For many miners, retirement comes with the discovery of pneumoconiosis or black lung as it is best known. It is also common for the miner to come face to face with dereliction from the coal producers that employed him. And it is painful to think that all of the men and women who died of a terminal illness or injury that was related to their employment in the mines, take their departure and are soon forgotten.
Therefore, to the memory of all those men and women who have worked through the dust and dismay that the mining industry has to offer, I am introducing to everyone a former miner and my uncle, Laymond Ballard.
Laymond Ballard was born on November 13, 1938 at Hunt, West Virginia. As a child he was grandma's baby boy. He was very obedient and considerate to the necessities of the family with all of the wood-chopping that had to be done at that time. I have often heard my mother and aunt's jokingly talk about Grandma referring to him as her "little waterdog" because of his ardent desire to go swimming at the sandbar in the Guyandotte River with his 3 sisters; Opel, Hazel and my mother Jean. As a brother, Uncle Laymond was very protective of his sisters despite the childish pranks that I have often heard they repeatedly done to him. Furthermore, he was a brother who never held grudges against others.
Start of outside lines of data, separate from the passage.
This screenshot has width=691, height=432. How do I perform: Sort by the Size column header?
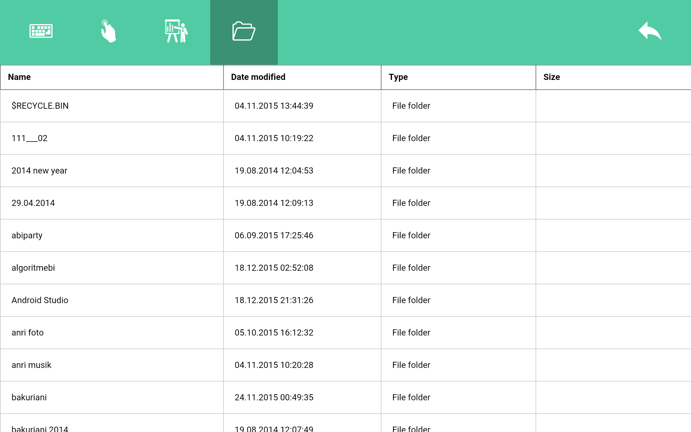click(x=551, y=77)
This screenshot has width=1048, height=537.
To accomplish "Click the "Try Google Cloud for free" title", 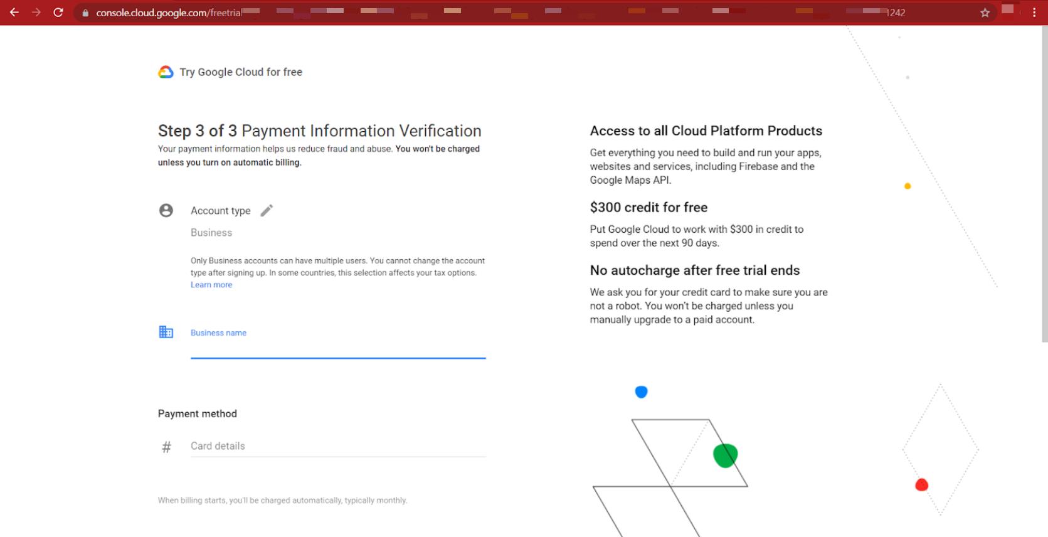I will (241, 72).
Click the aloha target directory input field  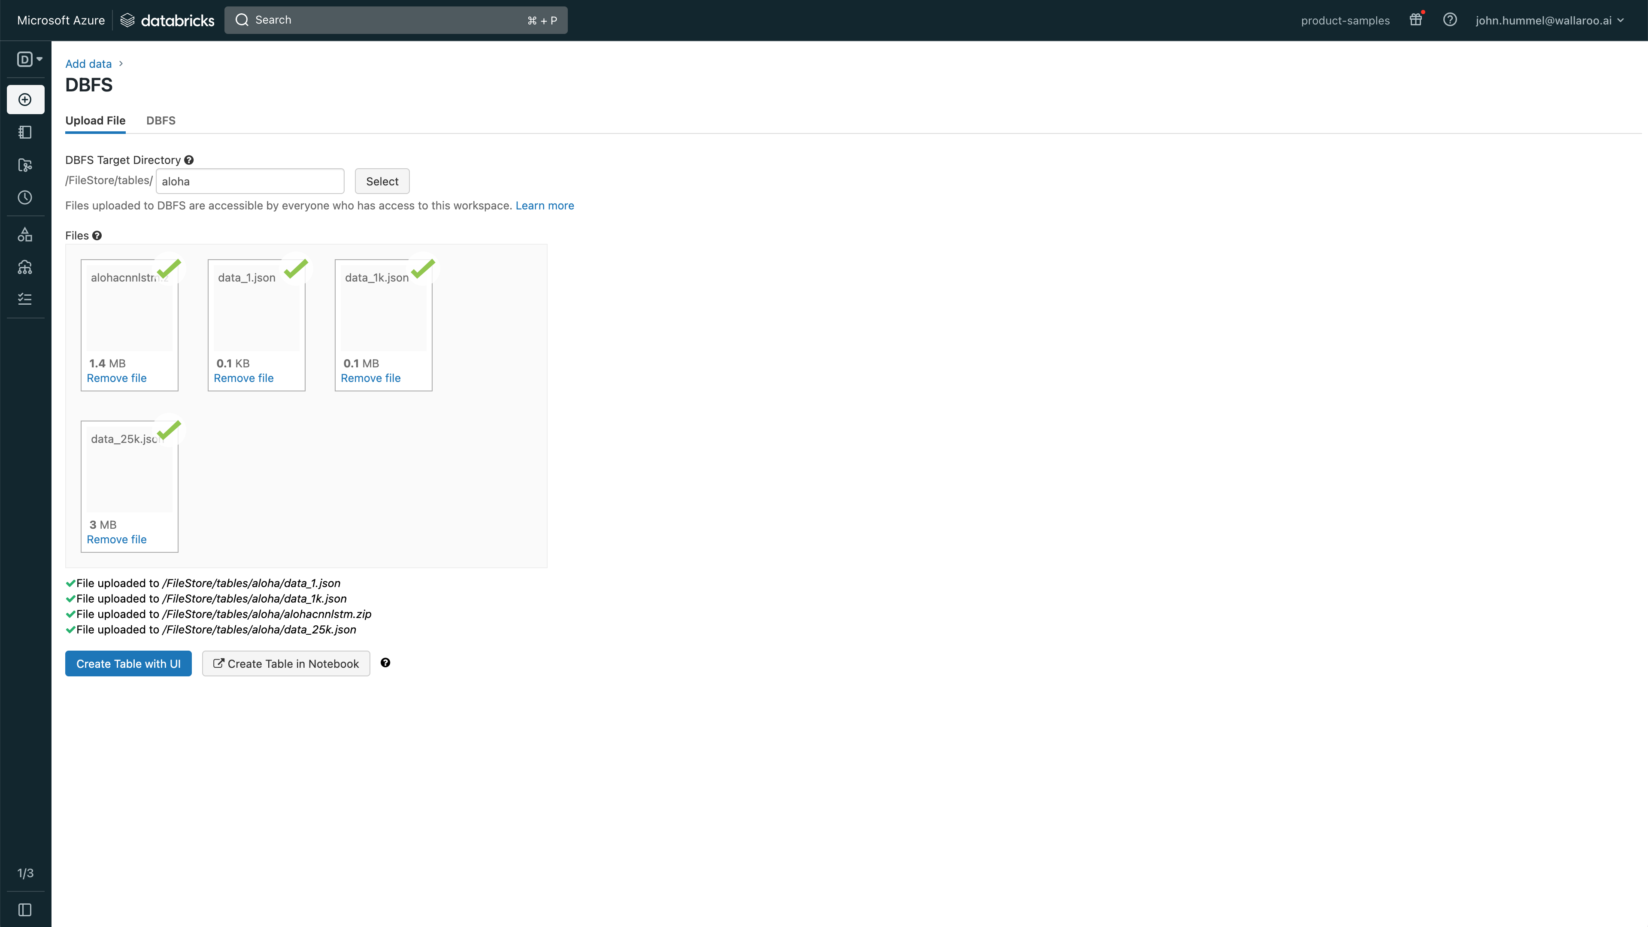tap(250, 181)
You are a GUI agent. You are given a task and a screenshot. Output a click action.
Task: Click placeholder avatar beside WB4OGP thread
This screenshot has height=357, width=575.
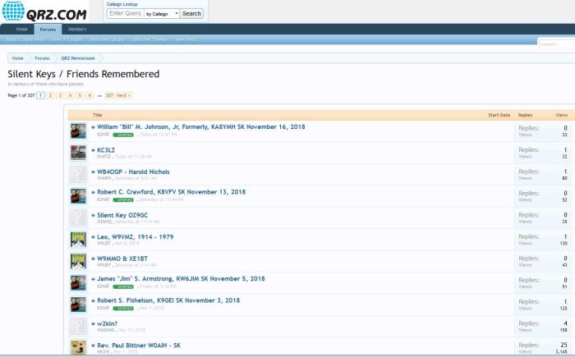point(78,174)
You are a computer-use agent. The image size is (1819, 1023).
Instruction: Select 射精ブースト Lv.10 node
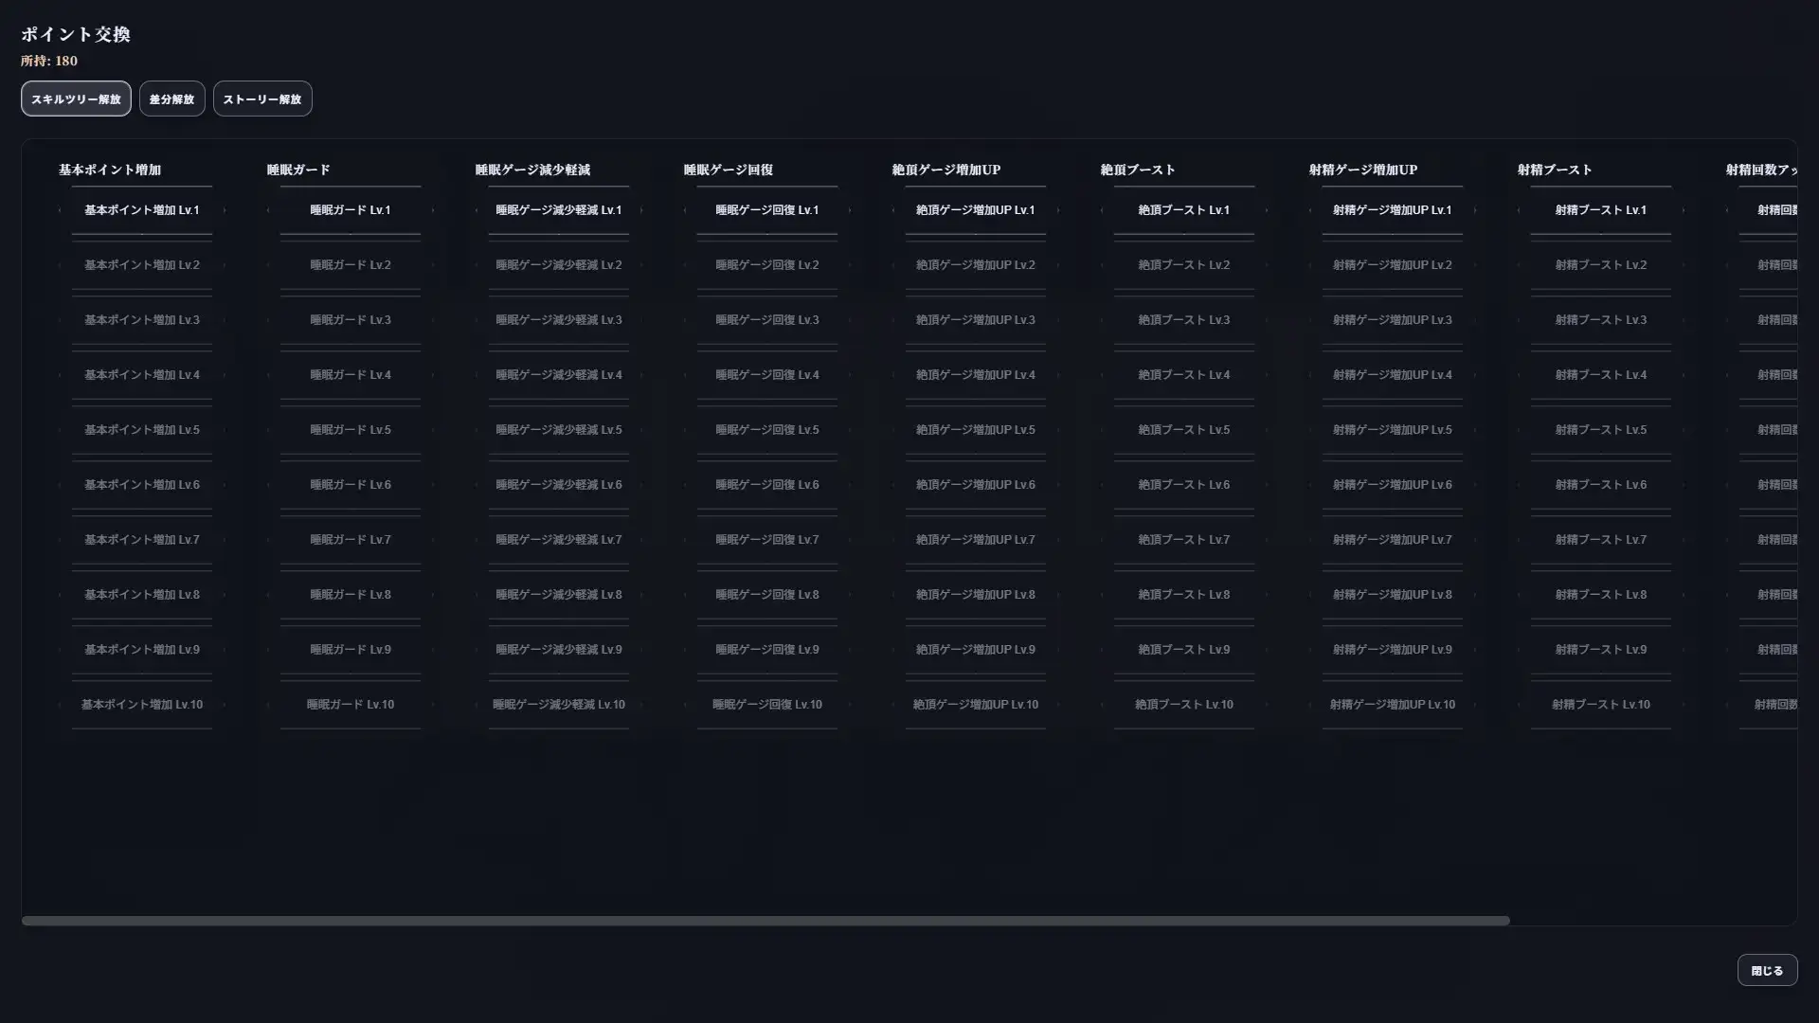pyautogui.click(x=1601, y=705)
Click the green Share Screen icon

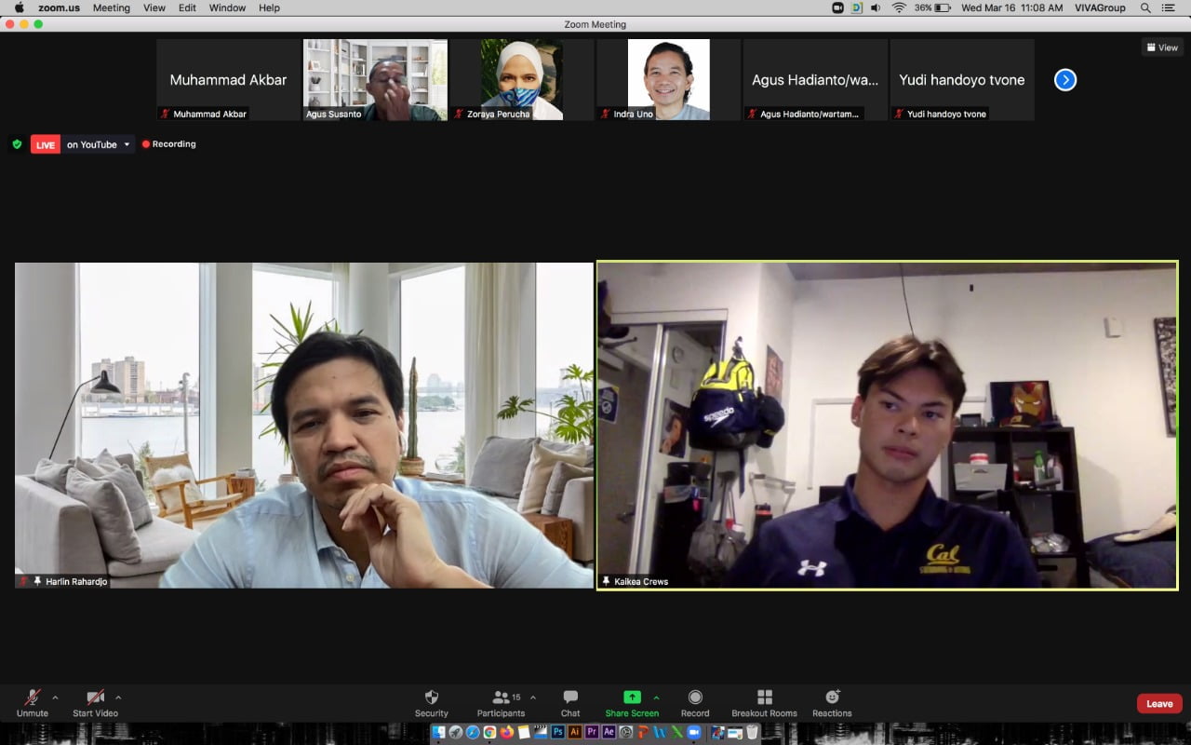[x=632, y=698]
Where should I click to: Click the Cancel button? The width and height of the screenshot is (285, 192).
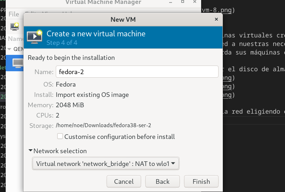point(124,181)
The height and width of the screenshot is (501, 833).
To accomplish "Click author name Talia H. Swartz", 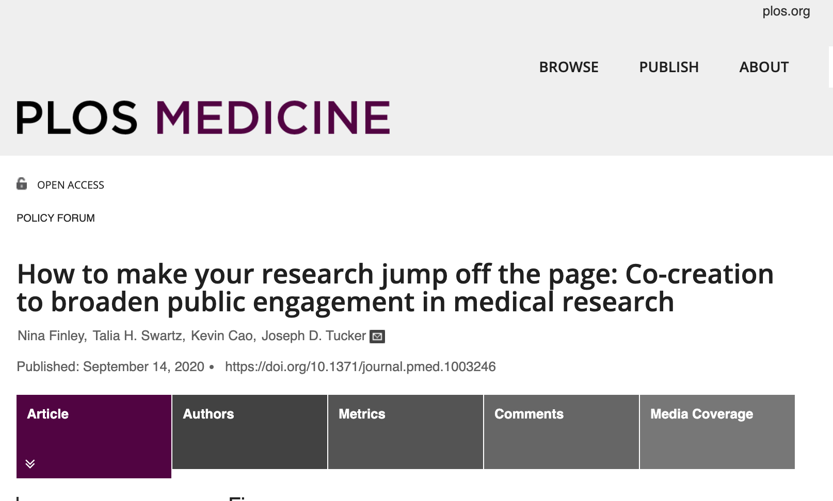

He became a coal miner in the late 60's for various mines on Buffalo Creek and began working for Dehue Coal Mines in 1970 where he was employed until 1985 as an electrician. He left the mines shortly after the necessary removal of one of his lungs. But prior to his lung problems no one that I have spoken to in the family can recall him missing a single day of work. Like many miners before him, he had to face court room litigations and legal battles in order to get the benefits that he had worked for during his tenure at Dehue Mines. Moreover, like many other miners, the union blackballed him. Nevertheless, he had his family and friends there with him through it all.
As a father, Uncle Laymond was honest, firm and disciplined. He was very unyielding and determined in his ways, yet, he was a paragon that other children could only wish to have as a father. To his 6 children and 13 grandchildren; he was loving, affectionate and he always seemed to have time to listen.
As a husband, he was devoted to my Aunt Liz. And in the light of the personality that I knew, it could only take death to separate them. However, by faith in Jesus Christ, that will only be for a short while.
As an uncle, I will never recall him as a boring person to be around. He was real fun to be with and he always enjoyed telling a good joke. Whether a person was 5 years old or 105 years old; Uncle Laymond had a special joke for every moment and situation. And his eventful stories were a grand display of all he could do to catch a rabbit that always caught my attention as a child. Furthermore, I will not forget the way he emphasized honesty and it's importance in the lives of everyone.
It was several months before his passing that I got to speak to him over the telephone. It was our first man-to-man conversation about attending church and daily prayer. I could hear the readiness in his voice as he told me how he talked daily with God. I could hear the longing in his heart to find comfort not just for himself but for his family as well.
Forgetting myself in that conversation, I made a remark about retirement from the mines. Uncle Laymond giggled a little and told me, "Bobby this isn't retirement I am still waiting for Jesus to grant that to me. That is the unsaid prayer of every miner like me." Uncle Laymond always had a way of saying words that stuck with you for the longest period of time.
The Lord finally took him home on October 22, 2002. He was only one of the many miners who had to leave this world the way that he did. However, his life is a story and a witness of the man I may never ascertain. His family loved him, the community held him in high regard and his personality and attitude are sought-after attributes everywhere you go. His legacy as a paradigm among West Virginian's is still respected. And if he had one more sentence that he could tell everyone, I think he would say, "Trust in the Lord."